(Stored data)
*** Block opens ***
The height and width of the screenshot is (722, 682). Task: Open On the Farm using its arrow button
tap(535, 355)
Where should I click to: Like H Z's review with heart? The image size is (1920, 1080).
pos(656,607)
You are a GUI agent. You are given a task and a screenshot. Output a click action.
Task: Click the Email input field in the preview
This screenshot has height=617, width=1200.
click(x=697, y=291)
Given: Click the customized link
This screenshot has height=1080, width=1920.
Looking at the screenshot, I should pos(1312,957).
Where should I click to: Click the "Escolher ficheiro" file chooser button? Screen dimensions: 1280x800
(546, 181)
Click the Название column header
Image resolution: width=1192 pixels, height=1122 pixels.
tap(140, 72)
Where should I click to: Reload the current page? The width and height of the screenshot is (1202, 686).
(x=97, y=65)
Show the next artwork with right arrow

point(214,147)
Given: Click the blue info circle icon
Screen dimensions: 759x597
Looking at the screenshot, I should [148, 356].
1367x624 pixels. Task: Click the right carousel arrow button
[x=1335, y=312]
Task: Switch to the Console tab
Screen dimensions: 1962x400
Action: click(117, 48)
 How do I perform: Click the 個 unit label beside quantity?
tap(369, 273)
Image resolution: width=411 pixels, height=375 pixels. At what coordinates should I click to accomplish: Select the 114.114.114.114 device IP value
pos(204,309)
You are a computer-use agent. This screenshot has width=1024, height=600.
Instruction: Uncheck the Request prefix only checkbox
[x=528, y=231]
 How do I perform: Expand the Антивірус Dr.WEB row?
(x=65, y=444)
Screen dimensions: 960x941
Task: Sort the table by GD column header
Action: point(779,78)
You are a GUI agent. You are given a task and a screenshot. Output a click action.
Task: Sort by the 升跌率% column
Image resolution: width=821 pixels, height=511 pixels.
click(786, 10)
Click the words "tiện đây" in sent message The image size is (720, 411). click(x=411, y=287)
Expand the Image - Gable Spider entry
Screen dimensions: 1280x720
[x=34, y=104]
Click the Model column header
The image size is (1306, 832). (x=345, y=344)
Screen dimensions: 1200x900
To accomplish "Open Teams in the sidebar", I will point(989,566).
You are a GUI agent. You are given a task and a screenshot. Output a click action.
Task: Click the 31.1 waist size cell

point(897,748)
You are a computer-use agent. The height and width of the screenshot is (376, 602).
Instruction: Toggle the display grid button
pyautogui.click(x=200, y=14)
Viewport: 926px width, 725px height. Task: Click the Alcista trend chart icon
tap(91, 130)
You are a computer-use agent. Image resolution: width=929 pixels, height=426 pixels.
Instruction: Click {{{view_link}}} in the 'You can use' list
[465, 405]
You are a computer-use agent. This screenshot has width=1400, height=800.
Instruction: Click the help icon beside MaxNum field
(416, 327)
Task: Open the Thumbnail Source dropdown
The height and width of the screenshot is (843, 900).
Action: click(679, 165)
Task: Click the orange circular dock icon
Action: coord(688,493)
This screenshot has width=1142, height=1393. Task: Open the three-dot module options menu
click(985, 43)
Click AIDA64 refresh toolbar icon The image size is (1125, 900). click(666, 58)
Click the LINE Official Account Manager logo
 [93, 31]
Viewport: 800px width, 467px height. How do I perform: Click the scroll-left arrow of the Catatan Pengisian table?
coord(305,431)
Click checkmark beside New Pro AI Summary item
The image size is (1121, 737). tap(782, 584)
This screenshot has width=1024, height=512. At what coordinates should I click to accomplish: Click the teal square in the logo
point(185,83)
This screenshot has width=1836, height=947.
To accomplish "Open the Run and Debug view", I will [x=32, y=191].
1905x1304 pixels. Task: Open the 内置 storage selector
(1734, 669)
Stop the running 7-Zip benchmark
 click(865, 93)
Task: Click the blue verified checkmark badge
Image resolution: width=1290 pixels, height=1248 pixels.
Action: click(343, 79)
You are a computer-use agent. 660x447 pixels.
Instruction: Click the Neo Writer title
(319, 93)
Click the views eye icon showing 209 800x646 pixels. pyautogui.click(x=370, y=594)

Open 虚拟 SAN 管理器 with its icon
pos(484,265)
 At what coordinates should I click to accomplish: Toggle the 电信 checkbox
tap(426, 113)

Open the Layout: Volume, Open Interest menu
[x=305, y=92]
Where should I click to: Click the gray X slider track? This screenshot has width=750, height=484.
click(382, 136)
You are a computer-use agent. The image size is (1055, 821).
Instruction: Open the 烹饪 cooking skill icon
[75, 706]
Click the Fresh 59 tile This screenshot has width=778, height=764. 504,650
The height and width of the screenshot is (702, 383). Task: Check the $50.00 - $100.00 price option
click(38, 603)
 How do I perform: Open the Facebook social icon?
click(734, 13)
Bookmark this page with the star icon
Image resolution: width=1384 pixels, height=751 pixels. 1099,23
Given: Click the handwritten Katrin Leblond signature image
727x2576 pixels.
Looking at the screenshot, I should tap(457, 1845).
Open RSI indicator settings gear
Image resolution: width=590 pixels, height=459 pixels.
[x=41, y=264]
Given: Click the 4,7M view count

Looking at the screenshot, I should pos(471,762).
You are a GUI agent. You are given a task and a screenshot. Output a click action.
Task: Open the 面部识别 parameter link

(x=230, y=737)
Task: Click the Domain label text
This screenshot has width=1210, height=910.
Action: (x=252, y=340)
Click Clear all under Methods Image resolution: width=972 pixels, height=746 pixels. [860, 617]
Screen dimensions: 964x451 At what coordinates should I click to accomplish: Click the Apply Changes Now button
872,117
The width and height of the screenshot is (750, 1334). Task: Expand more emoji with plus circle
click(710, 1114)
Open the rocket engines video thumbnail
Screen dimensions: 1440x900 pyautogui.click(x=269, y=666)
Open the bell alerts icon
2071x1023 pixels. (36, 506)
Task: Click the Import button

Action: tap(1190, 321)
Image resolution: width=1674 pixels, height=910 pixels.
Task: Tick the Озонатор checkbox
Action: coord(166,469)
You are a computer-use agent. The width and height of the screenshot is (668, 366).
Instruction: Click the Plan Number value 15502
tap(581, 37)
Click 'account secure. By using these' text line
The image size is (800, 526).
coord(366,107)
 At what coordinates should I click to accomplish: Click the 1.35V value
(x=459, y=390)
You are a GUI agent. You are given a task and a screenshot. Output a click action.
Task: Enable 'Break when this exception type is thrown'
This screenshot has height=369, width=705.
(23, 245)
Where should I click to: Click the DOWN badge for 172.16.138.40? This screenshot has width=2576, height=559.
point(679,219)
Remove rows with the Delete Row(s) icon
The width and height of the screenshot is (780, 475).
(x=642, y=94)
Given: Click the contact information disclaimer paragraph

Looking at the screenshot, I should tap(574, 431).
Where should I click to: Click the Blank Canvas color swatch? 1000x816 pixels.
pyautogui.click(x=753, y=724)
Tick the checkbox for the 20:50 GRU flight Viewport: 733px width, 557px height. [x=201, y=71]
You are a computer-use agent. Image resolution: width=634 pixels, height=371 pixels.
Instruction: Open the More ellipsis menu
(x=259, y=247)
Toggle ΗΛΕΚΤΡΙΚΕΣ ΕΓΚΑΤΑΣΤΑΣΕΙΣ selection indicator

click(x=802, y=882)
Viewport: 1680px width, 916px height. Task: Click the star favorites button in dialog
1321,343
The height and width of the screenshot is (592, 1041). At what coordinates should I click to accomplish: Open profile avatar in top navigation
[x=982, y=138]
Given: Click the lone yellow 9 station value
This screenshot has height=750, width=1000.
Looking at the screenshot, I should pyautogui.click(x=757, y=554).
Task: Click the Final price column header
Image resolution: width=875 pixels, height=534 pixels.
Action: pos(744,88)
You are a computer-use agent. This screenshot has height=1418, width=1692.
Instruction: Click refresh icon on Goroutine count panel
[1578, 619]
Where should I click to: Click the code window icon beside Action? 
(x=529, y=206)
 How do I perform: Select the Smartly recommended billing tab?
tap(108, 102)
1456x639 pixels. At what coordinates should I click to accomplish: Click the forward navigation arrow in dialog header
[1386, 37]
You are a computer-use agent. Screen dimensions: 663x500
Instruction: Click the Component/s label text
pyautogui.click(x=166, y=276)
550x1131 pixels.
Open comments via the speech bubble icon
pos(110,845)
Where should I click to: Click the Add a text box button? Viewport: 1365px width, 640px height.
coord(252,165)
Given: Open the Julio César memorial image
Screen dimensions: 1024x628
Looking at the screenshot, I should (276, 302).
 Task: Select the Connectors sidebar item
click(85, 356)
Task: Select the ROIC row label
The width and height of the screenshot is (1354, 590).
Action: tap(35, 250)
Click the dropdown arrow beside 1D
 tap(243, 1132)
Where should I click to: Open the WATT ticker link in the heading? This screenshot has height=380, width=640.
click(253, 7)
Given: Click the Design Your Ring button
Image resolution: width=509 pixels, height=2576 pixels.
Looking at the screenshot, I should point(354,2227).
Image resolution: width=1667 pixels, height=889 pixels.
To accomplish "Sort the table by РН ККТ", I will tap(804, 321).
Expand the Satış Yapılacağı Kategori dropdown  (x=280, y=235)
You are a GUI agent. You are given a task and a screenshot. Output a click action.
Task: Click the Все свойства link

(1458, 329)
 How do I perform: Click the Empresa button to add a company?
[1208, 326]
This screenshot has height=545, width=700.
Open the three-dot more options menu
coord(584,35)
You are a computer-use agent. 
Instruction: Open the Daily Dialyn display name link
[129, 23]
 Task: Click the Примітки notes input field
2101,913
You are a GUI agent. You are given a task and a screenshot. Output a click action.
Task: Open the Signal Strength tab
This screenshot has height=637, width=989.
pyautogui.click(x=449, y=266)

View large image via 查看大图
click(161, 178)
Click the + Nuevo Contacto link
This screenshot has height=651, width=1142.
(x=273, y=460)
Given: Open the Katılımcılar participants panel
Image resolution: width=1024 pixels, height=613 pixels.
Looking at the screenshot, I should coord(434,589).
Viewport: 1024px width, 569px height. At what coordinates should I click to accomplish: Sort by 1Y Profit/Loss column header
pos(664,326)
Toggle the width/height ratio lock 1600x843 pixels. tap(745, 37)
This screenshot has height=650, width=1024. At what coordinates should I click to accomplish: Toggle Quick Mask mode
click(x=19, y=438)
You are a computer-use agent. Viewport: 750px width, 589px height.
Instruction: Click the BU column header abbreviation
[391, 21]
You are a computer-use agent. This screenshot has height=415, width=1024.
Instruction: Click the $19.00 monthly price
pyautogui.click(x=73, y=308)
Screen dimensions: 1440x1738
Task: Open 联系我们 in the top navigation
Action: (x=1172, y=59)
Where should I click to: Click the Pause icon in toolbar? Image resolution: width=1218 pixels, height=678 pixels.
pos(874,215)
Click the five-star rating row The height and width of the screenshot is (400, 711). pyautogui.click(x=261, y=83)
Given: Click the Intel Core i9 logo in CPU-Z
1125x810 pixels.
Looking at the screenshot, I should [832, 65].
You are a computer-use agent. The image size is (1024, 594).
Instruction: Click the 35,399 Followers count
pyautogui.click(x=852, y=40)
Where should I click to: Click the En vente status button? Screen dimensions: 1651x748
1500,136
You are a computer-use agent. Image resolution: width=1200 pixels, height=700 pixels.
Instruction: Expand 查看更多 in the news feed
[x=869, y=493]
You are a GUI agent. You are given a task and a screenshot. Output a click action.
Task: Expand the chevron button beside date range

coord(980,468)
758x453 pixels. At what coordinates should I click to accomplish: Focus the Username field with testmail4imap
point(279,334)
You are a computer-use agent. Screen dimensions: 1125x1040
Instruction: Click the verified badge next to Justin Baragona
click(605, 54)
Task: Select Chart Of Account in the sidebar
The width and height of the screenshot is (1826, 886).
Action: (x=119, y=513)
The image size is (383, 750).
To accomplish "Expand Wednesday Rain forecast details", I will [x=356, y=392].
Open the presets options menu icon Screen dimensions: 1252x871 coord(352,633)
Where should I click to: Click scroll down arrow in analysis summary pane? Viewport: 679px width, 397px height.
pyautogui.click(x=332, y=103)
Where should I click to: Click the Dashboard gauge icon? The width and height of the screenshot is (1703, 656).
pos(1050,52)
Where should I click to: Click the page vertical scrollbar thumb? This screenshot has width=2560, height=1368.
*** Block closes ***
Brief: Every line that holds the word "blue" should be copied from the records.

Answer section:
Given: Click the blue info circle icon
Task: Click the blue verified checkmark badge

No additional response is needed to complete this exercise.